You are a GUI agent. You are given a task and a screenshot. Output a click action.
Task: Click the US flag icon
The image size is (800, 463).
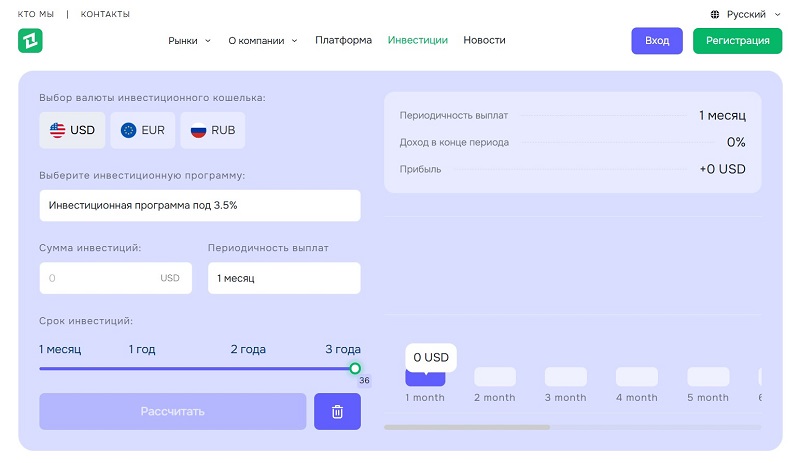[x=57, y=130]
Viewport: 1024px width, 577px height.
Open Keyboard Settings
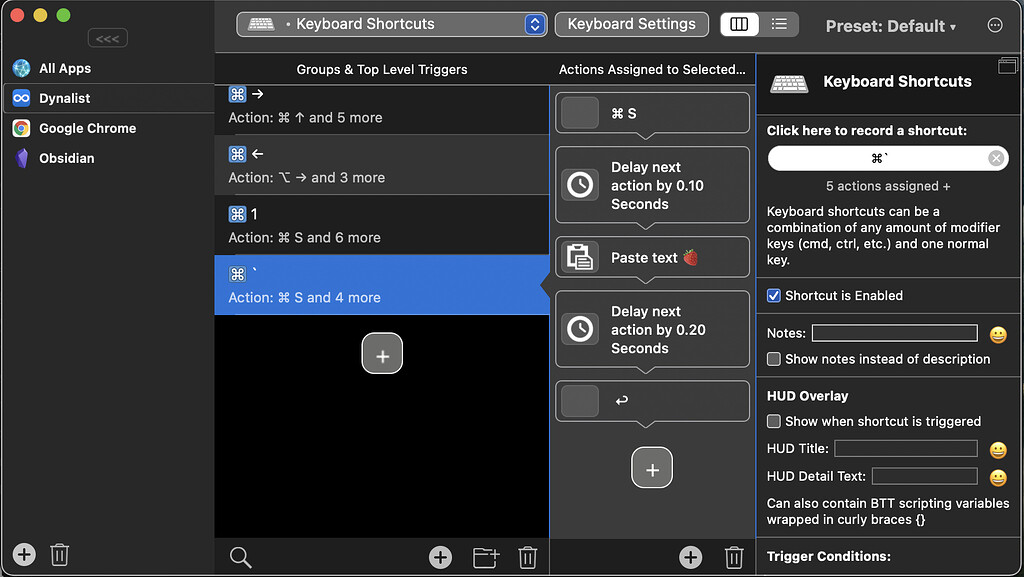point(631,23)
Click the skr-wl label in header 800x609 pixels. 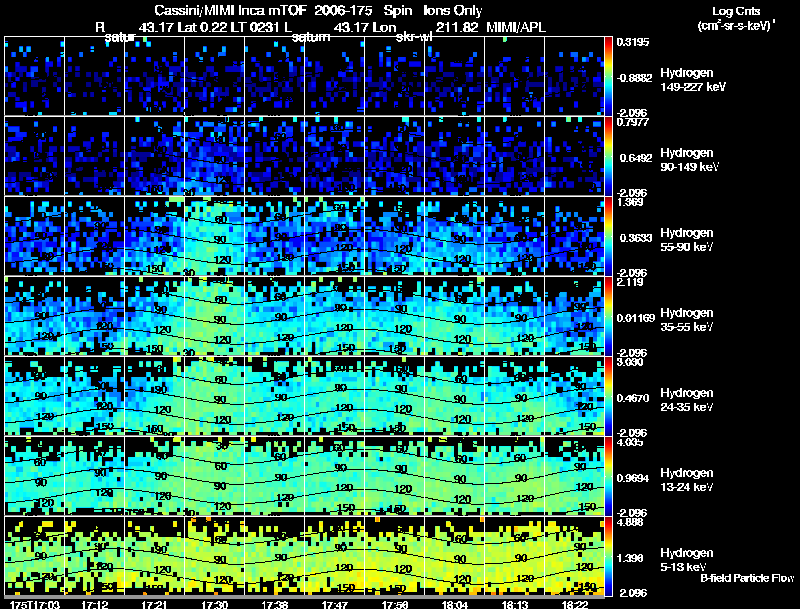(414, 37)
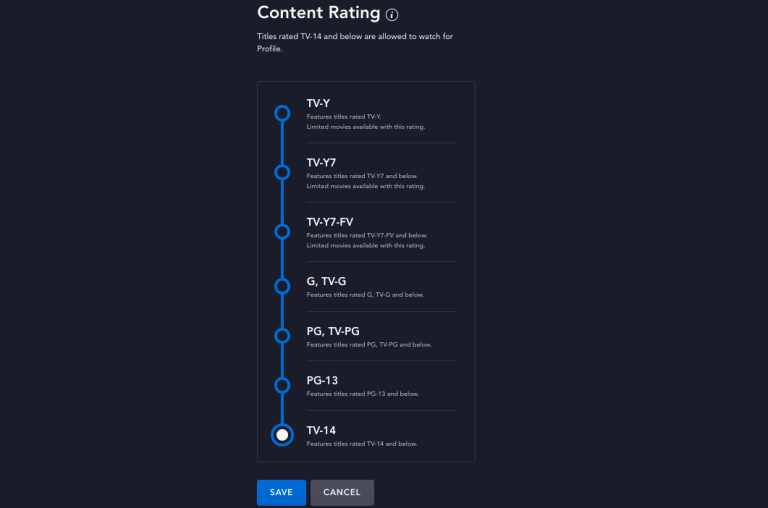The height and width of the screenshot is (508, 768).
Task: Click the PG-13 title text
Action: click(322, 381)
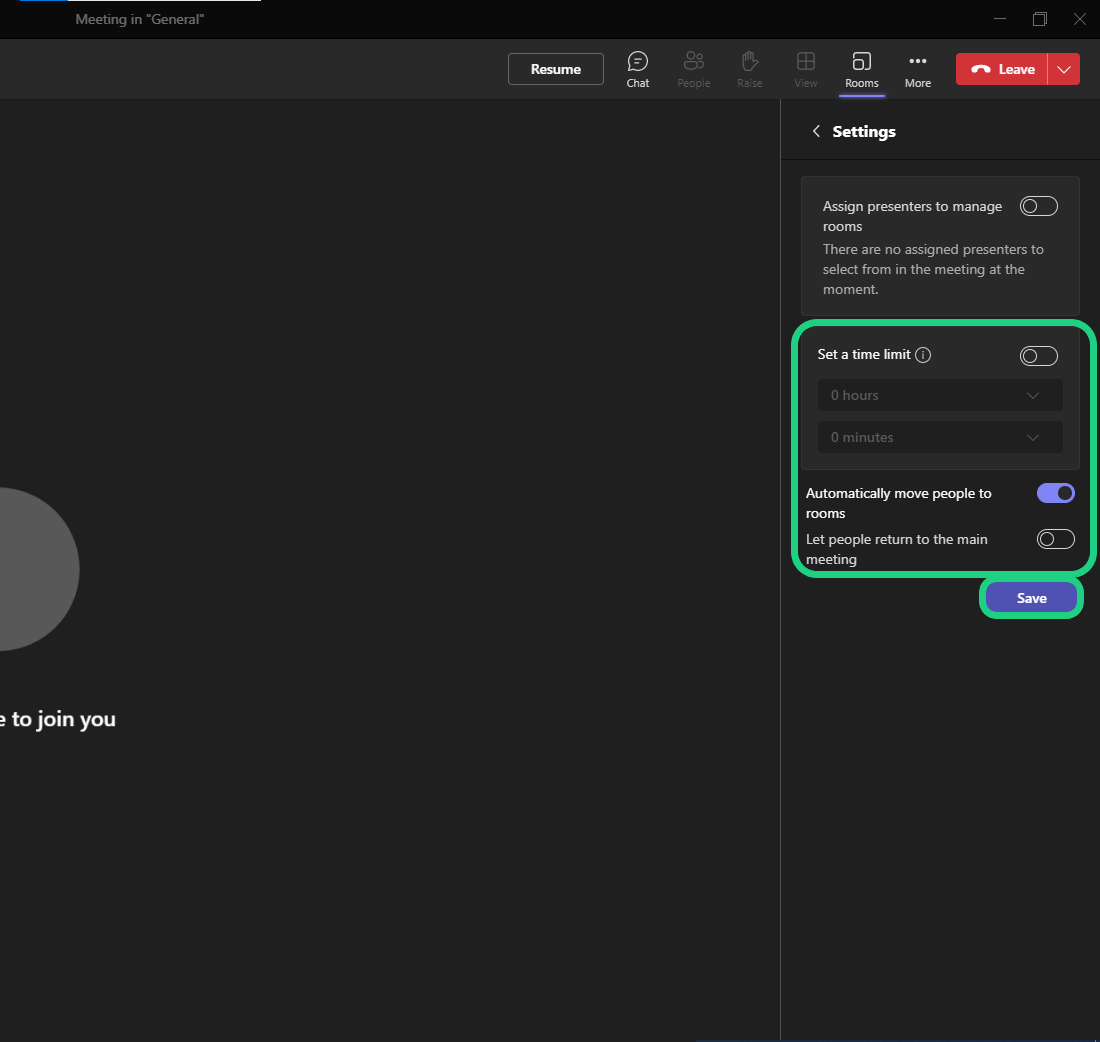Open the Leave options dropdown arrow

pyautogui.click(x=1064, y=69)
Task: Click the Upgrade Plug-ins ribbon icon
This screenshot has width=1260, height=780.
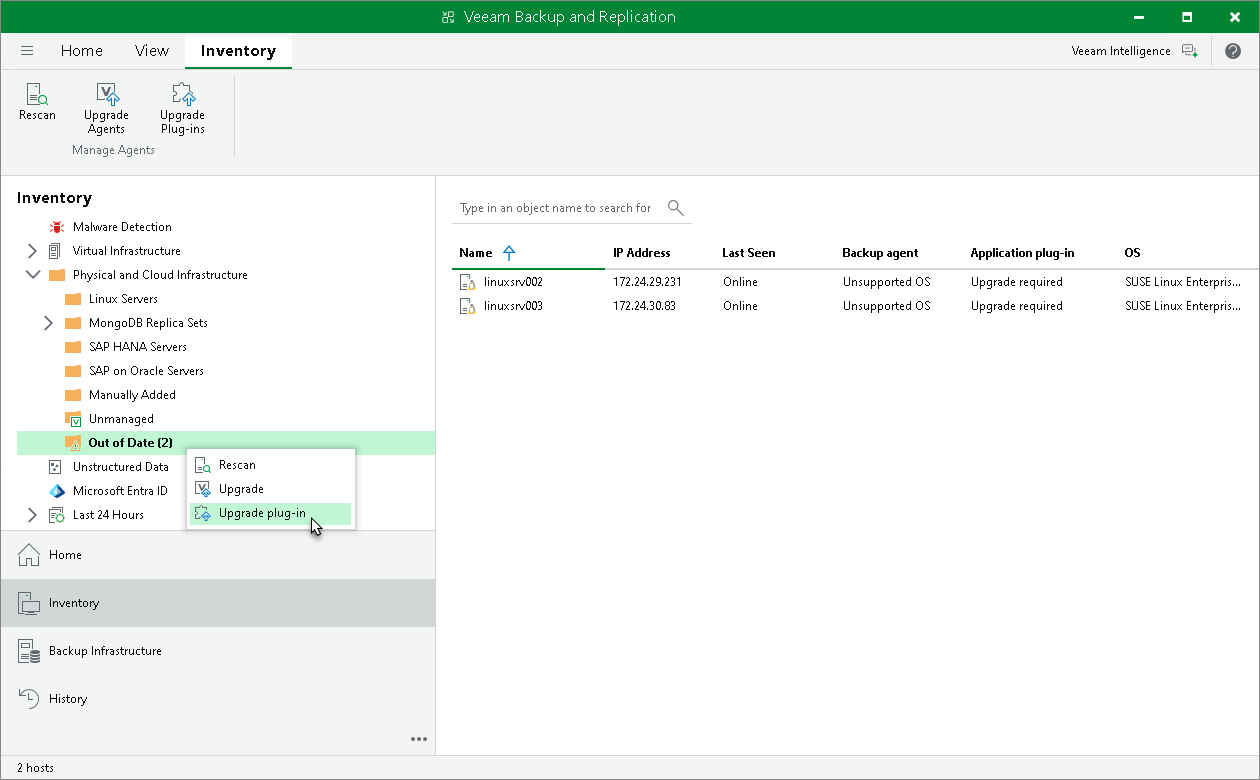Action: click(x=182, y=108)
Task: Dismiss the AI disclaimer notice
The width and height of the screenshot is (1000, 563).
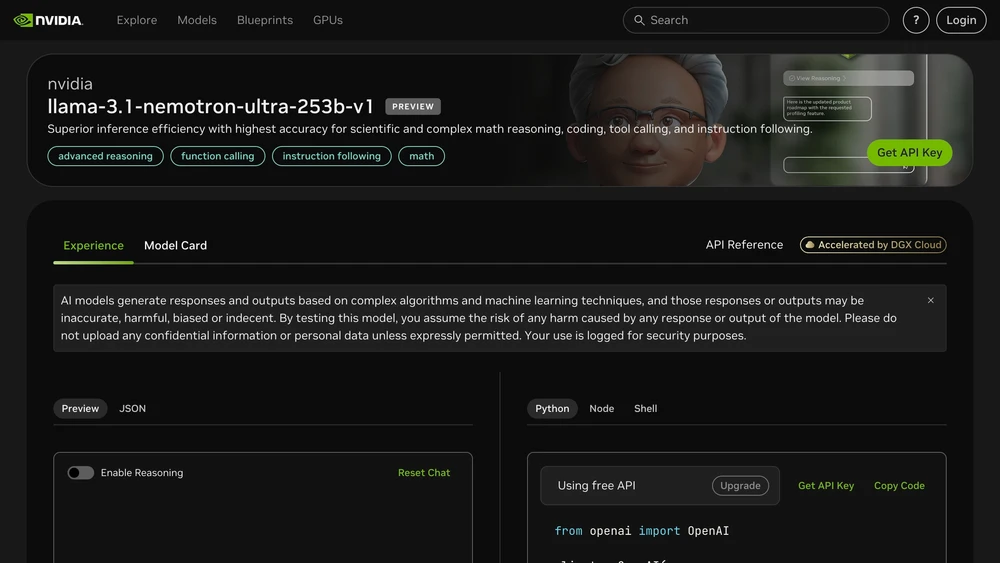Action: [x=930, y=300]
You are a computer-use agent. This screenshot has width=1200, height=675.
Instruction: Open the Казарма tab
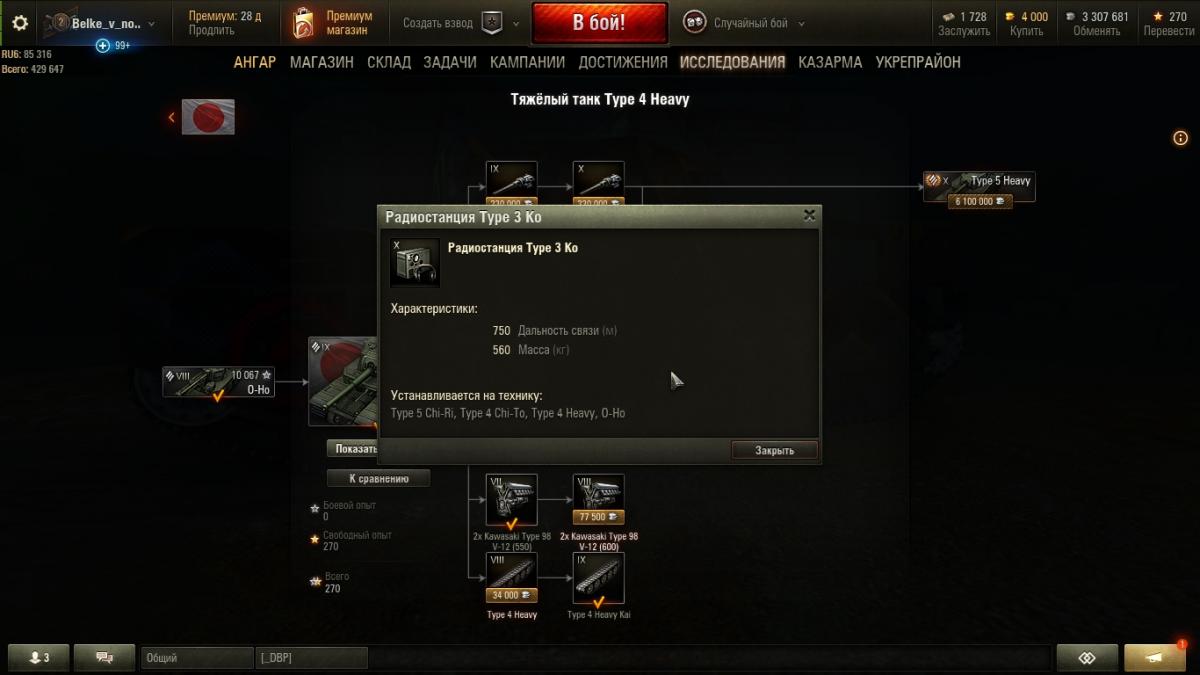tap(830, 62)
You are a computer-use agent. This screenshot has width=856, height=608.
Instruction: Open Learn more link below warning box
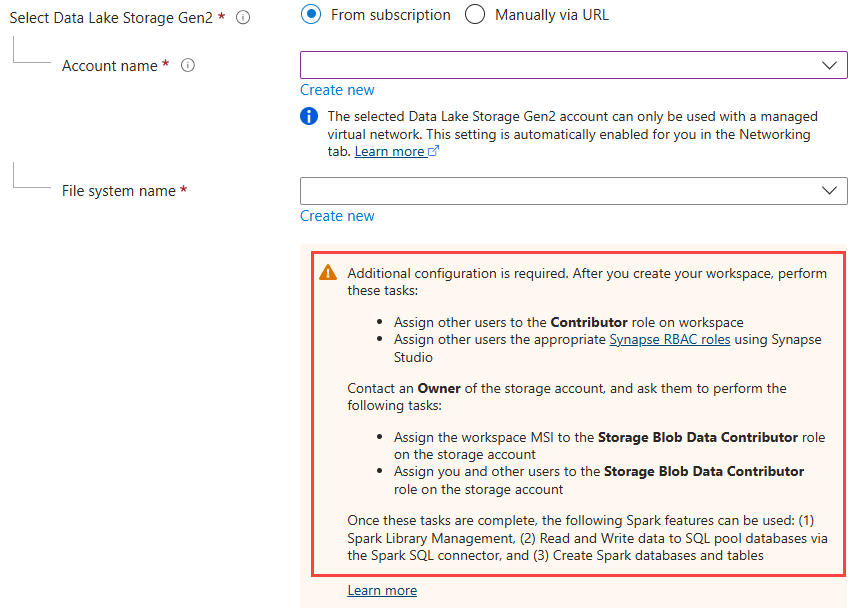(x=382, y=591)
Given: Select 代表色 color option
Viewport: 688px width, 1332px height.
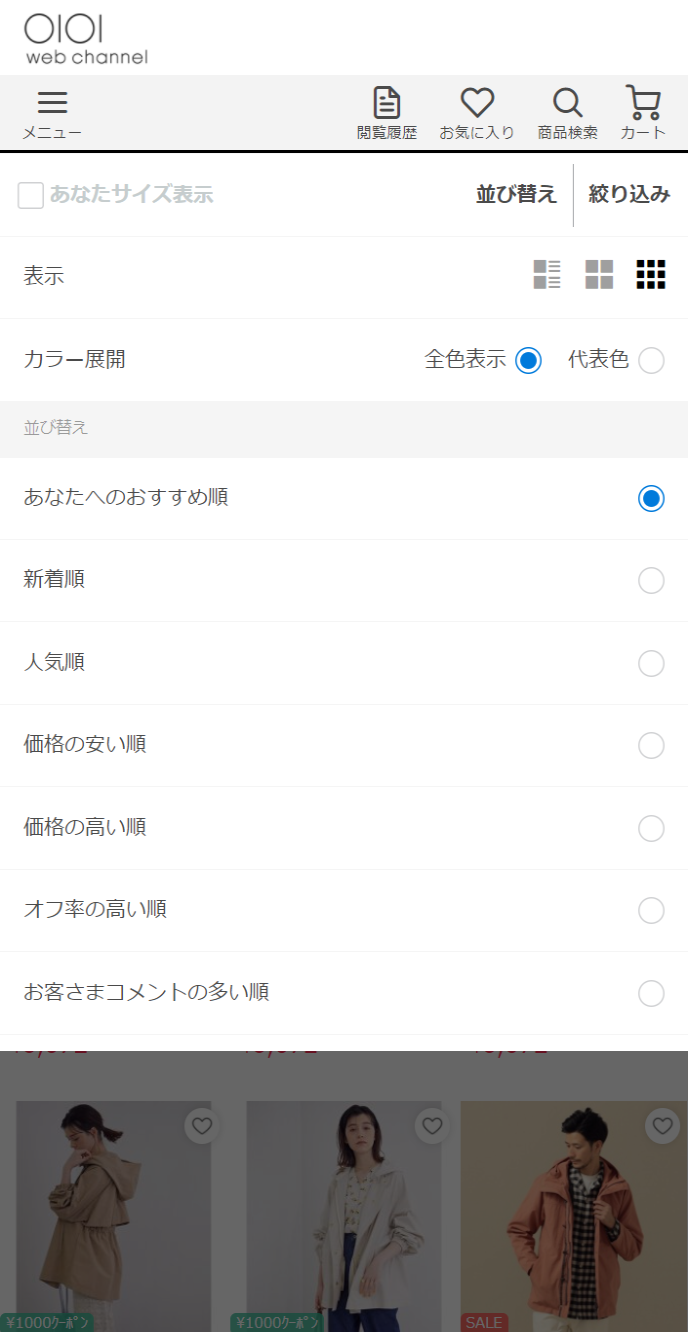Looking at the screenshot, I should coord(651,360).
————————
▶ _EXERCISE AIM_
The lines to write out run from the one containing "has width=856, height=608." through the final line of the material above, both included; write them out exactly, with no pictures.

▶ _SOLUTION FOR THIS PROBLEM_
You are a computer-use agent. This screenshot has width=856, height=608.
Instruction: Open Learn more link below warning box
(x=382, y=591)
Given: Select 代表色 color option
Viewport: 688px width, 1332px height.
Looking at the screenshot, I should coord(651,360).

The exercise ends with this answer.